Scroobius Pip - a beat poet for the pop generation

Alan Owens

Reporter:

Alan Owens

PEOPLE have been telling Scroobius Pip since he released his solo album that it’s a bit ‘dark’. This to a lyricist who previously made pointed references to topics such as suicide and abuse in his acclaimed work with regular producer Dan le Sac.

PEOPLE have been telling Scroobius Pip since he released his solo album that it’s a bit ‘dark’. This to a lyricist who previously made pointed references to topics such as suicide and abuse in his acclaimed work with regular producer Dan le Sac.

Primarily it is because his solo record is urgent rather than euphoric - as the Dan le Sac vs Scroobius Pip material tended to be - a clash of sounds, throbbing drums and live guitars. Produced by Danny Lohner of Nine Inch Nails and featuring a supporting cast of Travis Barker, Richard Russell, Zane Lowe, Milla Jovovich and many others, Distraction Pieces is a triumphant call to arms, held together by Pips incessant, intriguing and often bitterly angry lyrics, delivered almost in a staccato hurl.
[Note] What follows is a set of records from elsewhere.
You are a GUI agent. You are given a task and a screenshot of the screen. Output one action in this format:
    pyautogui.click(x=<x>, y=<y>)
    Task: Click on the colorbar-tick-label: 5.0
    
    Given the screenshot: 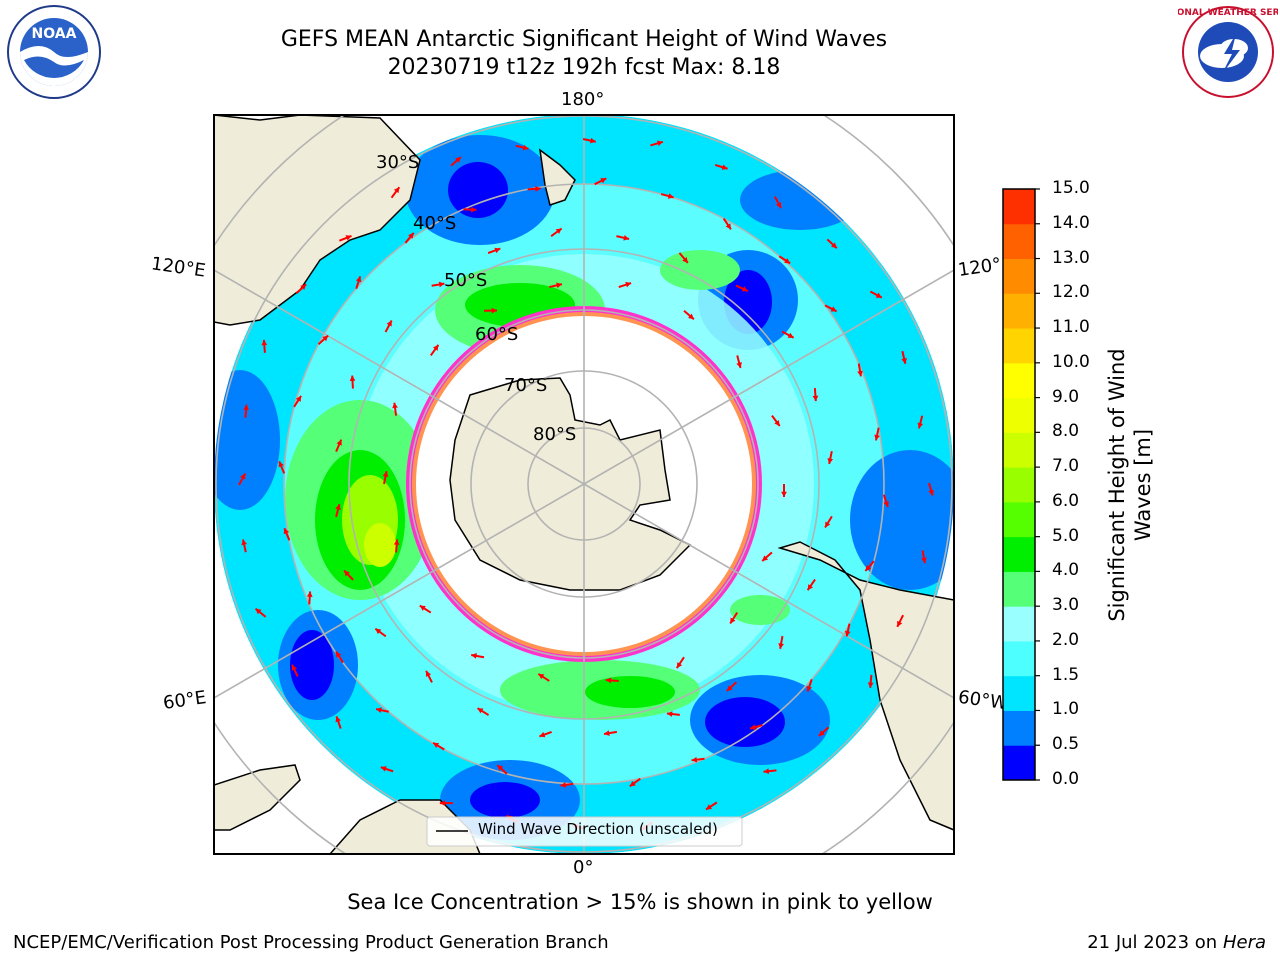 What is the action you would take?
    pyautogui.click(x=1066, y=536)
    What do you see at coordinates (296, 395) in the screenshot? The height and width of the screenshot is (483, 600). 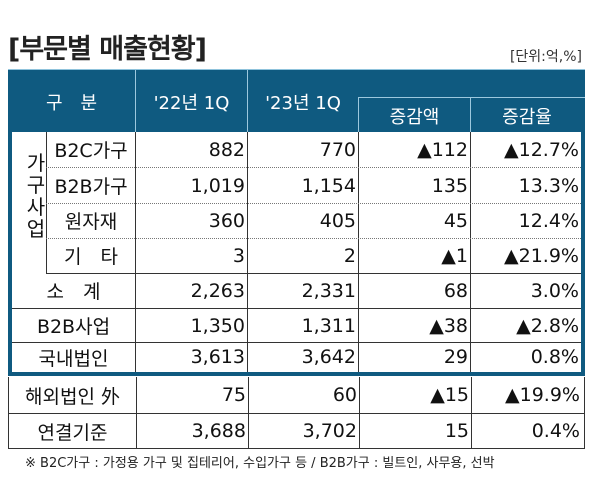 I see `table-row: 해외법인 外 75 60 ▲15 ▲19.9%` at bounding box center [296, 395].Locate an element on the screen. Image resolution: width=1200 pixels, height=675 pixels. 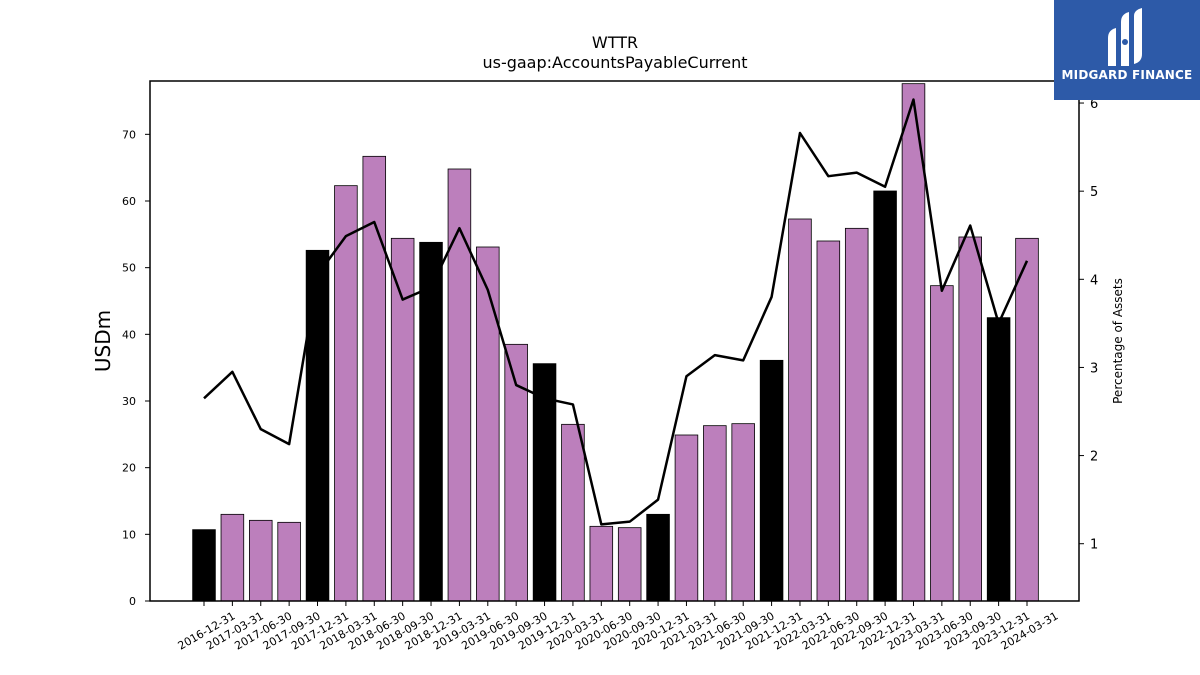
y-tick-label: 70 is located at coordinates (129, 134).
“A lot of people have said that it is darker but I genuinely think that is only because of the production, that’s how it sounds,” says Scroob, real name David Meads, the name a deliberate misspelling of the title of an Edward Lear poem.

“On the Dan le Sac vs Scroobius Pip records, there were songs about self harm and suicide and spousal abuse, really dark stuff, and yet a lot of people said, ‘you’ve gone dark with this (solo) record’ - but no, it’s always been pretty dark really, you just didn’t really notice before because we polished it a little bit and made it look sunnier. I really think it is because of the live drums and guitars that this feels that bit darker and more moody.”

Pip is a rare thing; a musician-turned-poet-turned-musician who maintains his integrity and creativity in a shifting landscape. Starting life as a punk-bass-player, he became a poet, proffering his everyman polemics on street corners or on absurdly hip stages across the UK before meeting Daniel Stephens (le Sac) in 2006 and seeing a sparking creative partnership born, Stephens creating weaving dance anthems for Meads’ politically disaffected, visually rich lyrics.

Shunning the mainstream, the duo released two excellent albums on Rob Da Bank’s Sunday Best album, Angles in 2008 and The Logic of Chance in 2010 - the latter beat heavy slice of ‘lit-pop’ that made Mike Skinner look like a snot nosed kid. In a rare moment of downtime, Pip decided to release a solo record on his own Speech Development label, but wasn’t expecting much from it.

“It has been overwhelming because when I started on the record and released it on my own label, it was meant to be a small side-project, I didn’t expect that many people to pick up on it and they did, it all snowballed and went down really well,” he says of the record, released last September.

“It sounds a bit odd, but it didn’t feel like it mattered if it sold well, I knew I didn’t have big budgets for it and I knew I was happy with it, so I was happy to lose whatever money it had to be because it was the album I wanted to make.

“The reason I did this as a solo one was because I grew up loving punk and hardcore and I have never really done any music - or in recent years at least - that has had that influence in it. I have been intending to for a long time so that was why I decided to do this little solo bit and Dan is working on a solo record as well.

“We both said we would go off and do our little indulgent projects, doing what we want to do, rather than thinking about what works for the pair of us. It seemed to work nicely. The main difference is it has that has that harder, live drums, live guitar, type of sound.”

Anyone who witnessed the duo playing in Dolan’s after the release of Logic will remember a high octane gig, but this solo offering sounds like it might top that show. Replete with a full live band, Pip can’t wait to show off the new tunes.

“I am touring with a full live band, so it is drums and guitar - it is really good and roaring and energetic,” he laughs. “It is just great to have that change and variation, once we have done these tours I will be getting back to working with Dan, but it is nice to have live drums on stage, and the energy of a live guitar blasting stuff out, so it is cool.

“I love working with Dan because it is very much done by committee, both of us will have to be happy with everything. On the last record there were a couple of songs I thought should have made it onto the album but Dan wasn’t feeling them so they weren’t there, but with this, I was in complete control. It was a nice change, it was nice to have that control.”

Scroobius Pip plays in Dolan’s Warehouse on Monday March 12. Distraction Pieces is out now.